By the 1940s, his forte was more serious portrayals—such as the father in Thornton Wilder’s “The Skin of Our Teeth” (Again with Montgomery Clift) and stage roles in “Years Ago,” “A Bell for Adano,” and “Now I Lay Me Down to Sleep.”
In addition, he appeared in such film successes as “The Sign of the Cross,” “Anthony Adverse,” “Les Miserables,” “The Barretts of Wimpole Street,” “Death Takes a Holiday,” “Tomorrow, the World!” “The Dark Angel,” “The Adventures of Mark Twain” and “The Middle of the Night.”
One of his favorite roles was as the aging and opinionated William Jennings Bryan opposite his old friend Spencer Tracy, in “Inherit the Wind.”
He also performed in television, moving to the new medium with a role as Scrooge in “A Christmas Carol,” one of the first big network color telecasts.
He recent years, despite his occasional emergences to work on stage or screen, March spent increasing time at his farm in New Milford, Conn., where he liked to perform the farm chores and clear land himself.
“I’m not really great with an ax,” he told a friend recently. “But I’m energetic.”

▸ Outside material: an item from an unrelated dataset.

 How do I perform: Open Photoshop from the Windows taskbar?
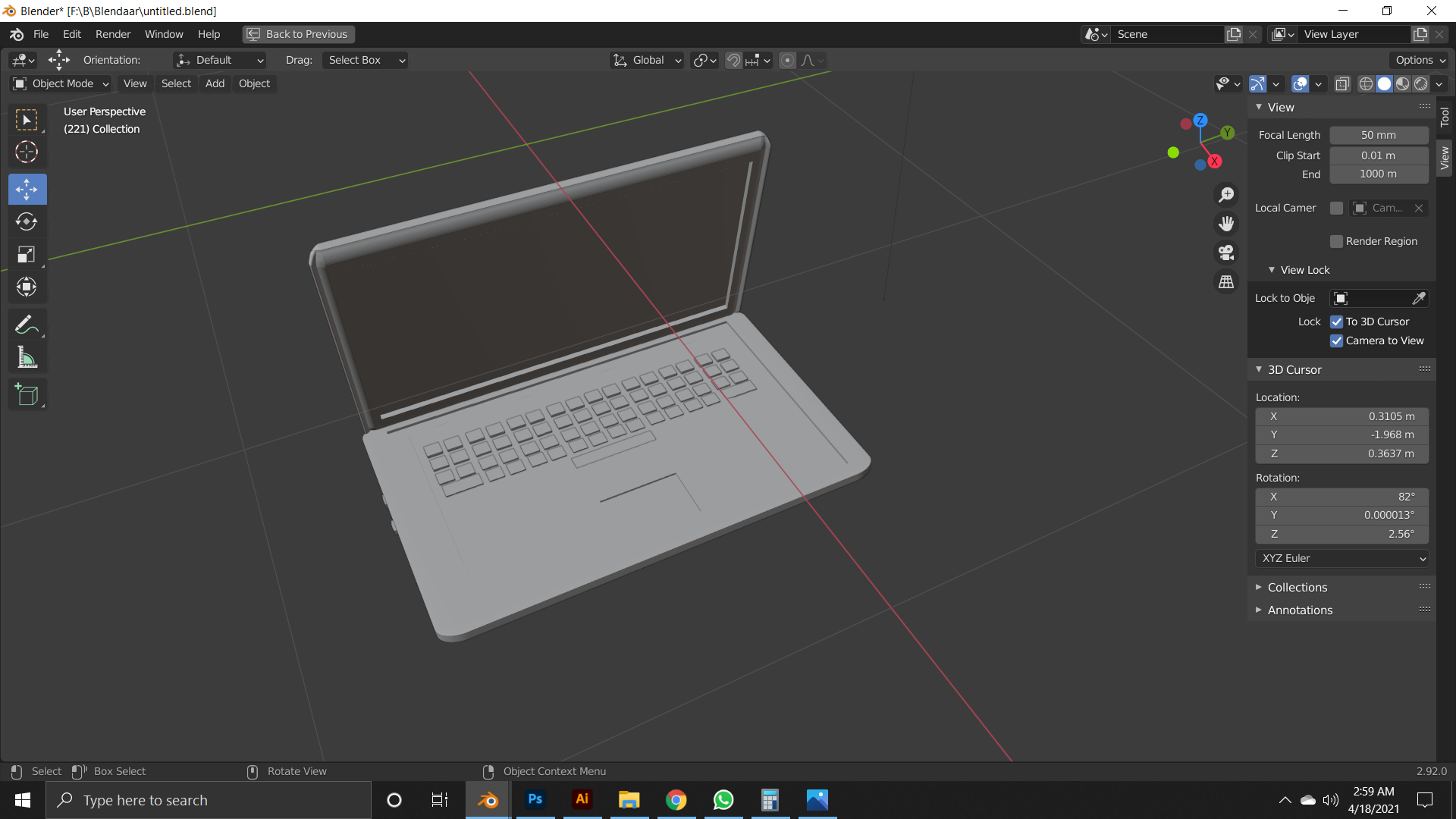(x=535, y=799)
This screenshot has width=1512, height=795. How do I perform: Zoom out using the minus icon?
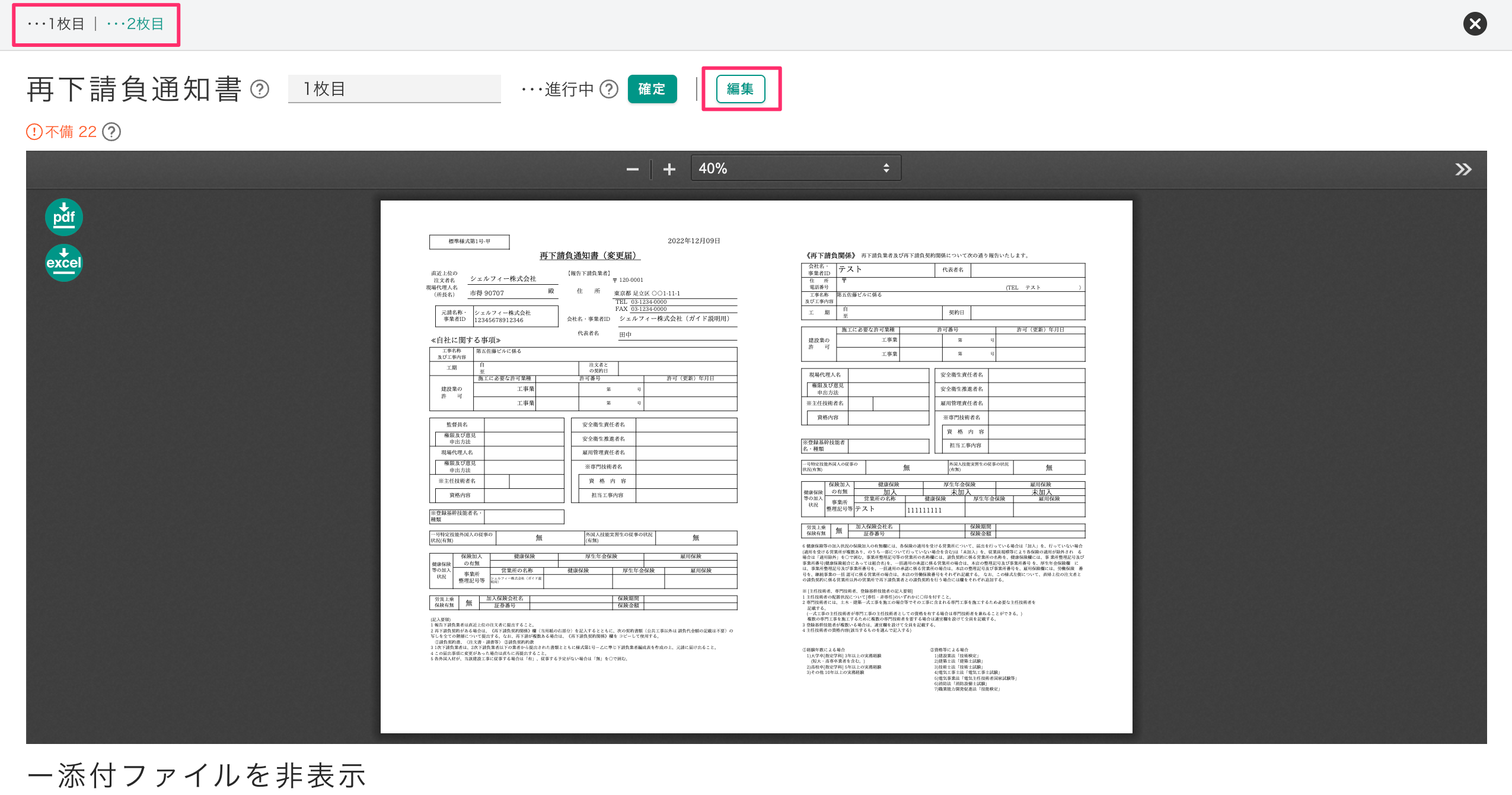[x=632, y=169]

In addition to his wife, March leaves two adopted children, Penelope March Fantacci of Florence, Italy, and Anthony March of Texas.
March’s business manager said no funeral service is planned.

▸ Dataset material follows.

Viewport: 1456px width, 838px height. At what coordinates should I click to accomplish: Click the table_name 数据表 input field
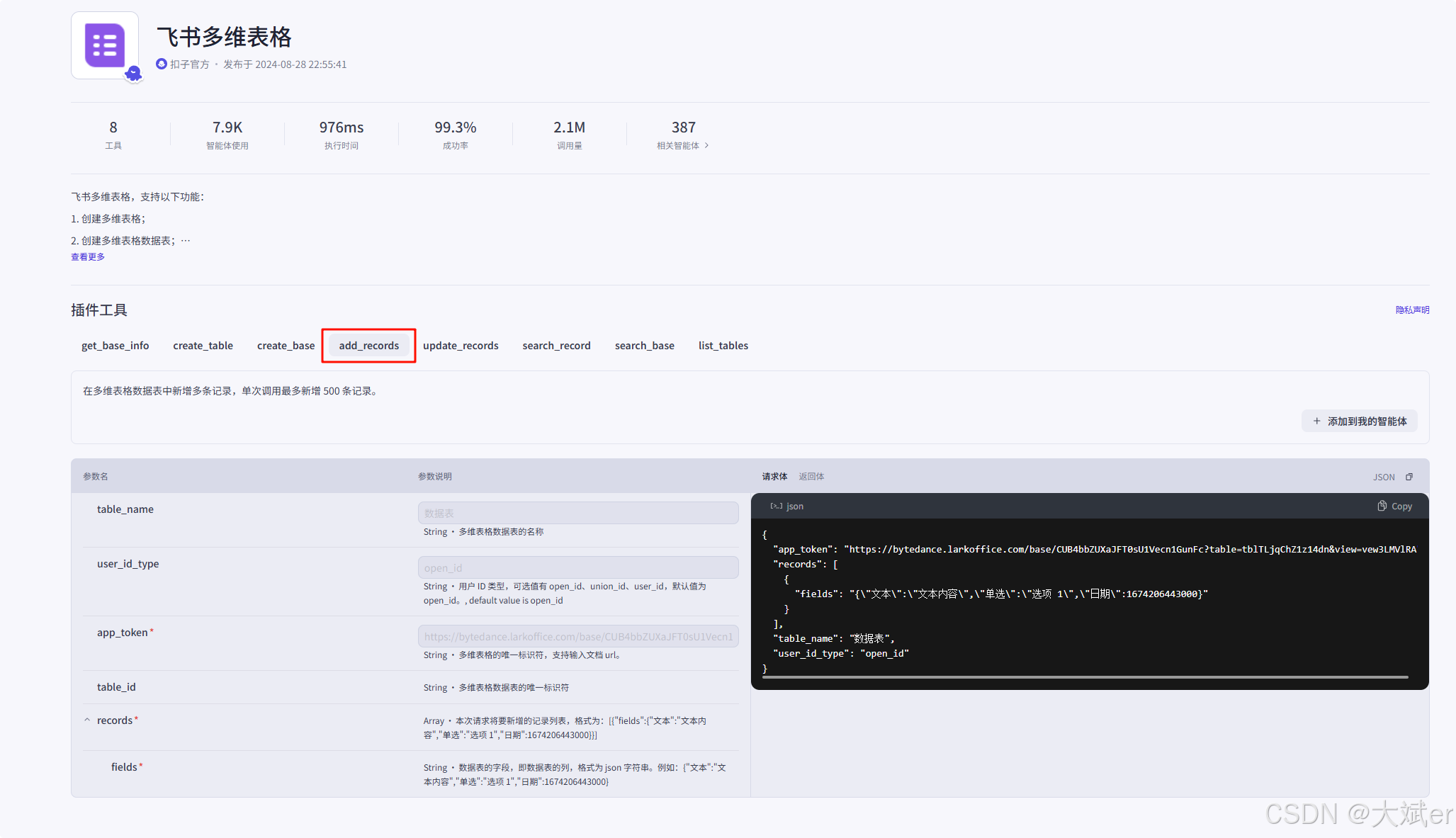pos(577,513)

Florence Eldridge. Wikipedia.
Florence Eldridge was born on September 5, 1901, in Brooklyn, New York – August 1, 1988, in Long Beach, California) was an American actress. She was nominated for the Tony Award for Best Lead Actress in Play in 1957 for her performance in Long Day’s Journey into Night.
The daughter of Mr. and Mrs. Charles J. McKechnie, Eldridge was born Florence McKechnie in Brooklyn. She attended public schools, including P.S. 85 and Girls’ High School.
Eldridge made her Broadway debut at age 17 as a chorus member of Rock-a-Bye Baby at the Astor Theatre. The reference book American Theatre: A Chronicle of Comedy and Drama, 1930-1969 noted, “In the 1920s she won major attention in such plays as The Cat and the Canary and Six Characters in Search of an Author.”[5]
In 1965, husband Fredric March and she did a world tour under the auspices of the U.S. State Department. Eldridge wrote that they were “experimenting to see if an acting couple doing excerpts from plays on a bare stage could reach and appeal to a worldwide audience.”[6]
On March 19, 1921, Eldridge married Howard Rumsey, who owned the Empire Theater and the Knickerbocker Players (both in Syracuse) and the Manhattan Players of Rochester. They were wed at her aunt’s home in Maplewood, New Jersey.
She was married to Fredric March from 1927 until his death in 1975, and appeared alongside him on stage and in films. Like her husband, she was a liberal Democrat.
She died of a heart attack aged 86. She was buried alongside her husband at the March Estate in New Milford, Connecticut.